## How do you delete a node from a binary search tree?

Delete function is used to delete the specified node from a binary search tree….Function:

- void deletion(Node*& root, int item)
- {
- Node* parent = NULL;
- Node* cur = root;
- search(cur, item, parent);
- if (cur == NULL)
- return;
- if (cur->left == NULL && cur->right == NULL)

## How is a binary search tree constructed?

Construct a Binary Search Tree

- Set the current node to be the root node of the tree.
- If the target value equals the key value for the current node, then the target value is found.
- If the target value is less than the key value for a node, make the current node the left child.
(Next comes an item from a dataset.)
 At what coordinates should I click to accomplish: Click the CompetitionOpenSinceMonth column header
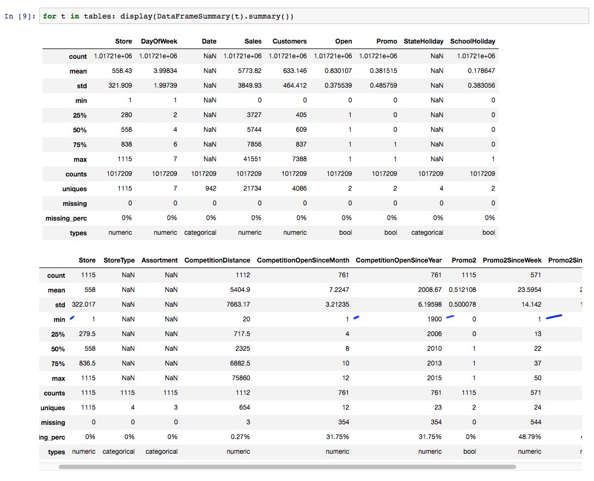(303, 260)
**How do you add and remove an element from a binary search tree?**

Method-01:

- Visit to the right subtree of the deleting node.
- Pluck the least value element called as inorder successor.
- Replace the deleting element with its inorder successor.
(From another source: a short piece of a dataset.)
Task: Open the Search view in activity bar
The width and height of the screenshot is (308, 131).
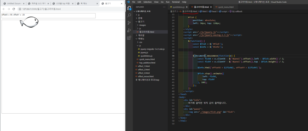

### How do I remove a root node from AVL tree?

Solution: in this case, node B has balance factor -1. Deleting the node 60, disturbs the balance factor of the node 50 therefore, it needs to be R-1 rotated. The node C i.e. 45 becomes the root of the tree with the node B(40) and A(50) as its left and right child.
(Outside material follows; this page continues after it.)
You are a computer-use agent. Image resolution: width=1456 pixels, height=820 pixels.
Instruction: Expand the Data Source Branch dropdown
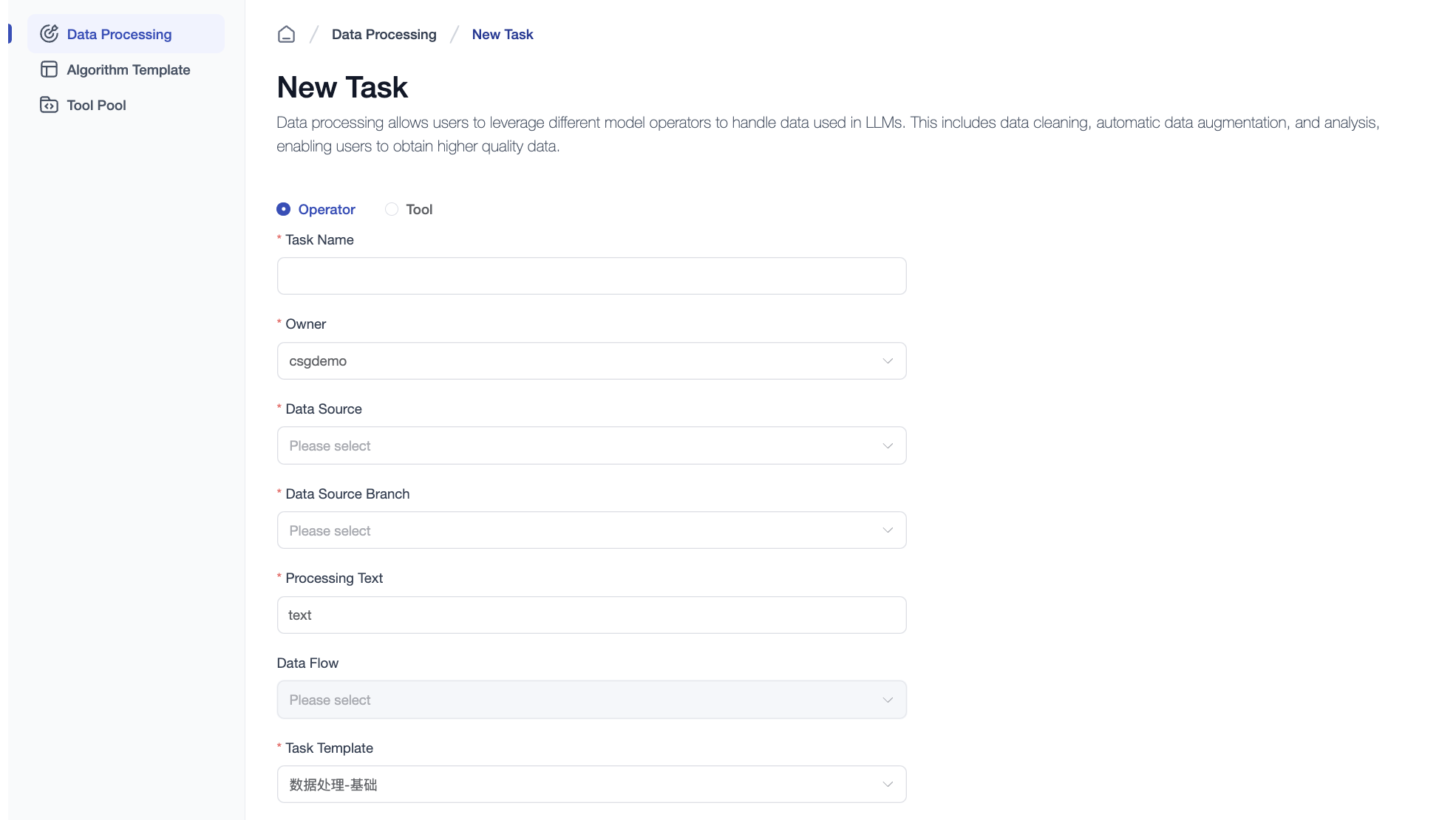point(590,530)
### What are the rules to construct expression tree?

How to construct an expression tree?

- If we get an operand in the given expression, then push it in the stack.
- If an operator gets two values in the expression, then add in the expression tree as its child, and push them in the current node.
- Repeat Step-1 and Step-2 until we do not complete over the given expression.

**What is a binary search tree How can you insert and delete an element in a BST explain using suitable examples?**

Basic operations on a BST

- Create: creates an empty tree.
- Insert: insert a node in the tree.
- Search: Searches for a node in the tree.
- Delete: deletes a node from the tree.
- Inorder: in-order traversal of the tree.
- Preorder: pre-order traversal of the tree.
- Postorder: post-order traversal of the tree.

#### How do insertions and deletions differ in a BST?

Insertion: For inserting element as left child of 2, we have to traverse all elements. Therefore, insertion in binary tree has worst case complexity of O(n). Deletion: For deletion of element 2, we have to traverse all elements to find 2 (assuming we do breadth first traversal).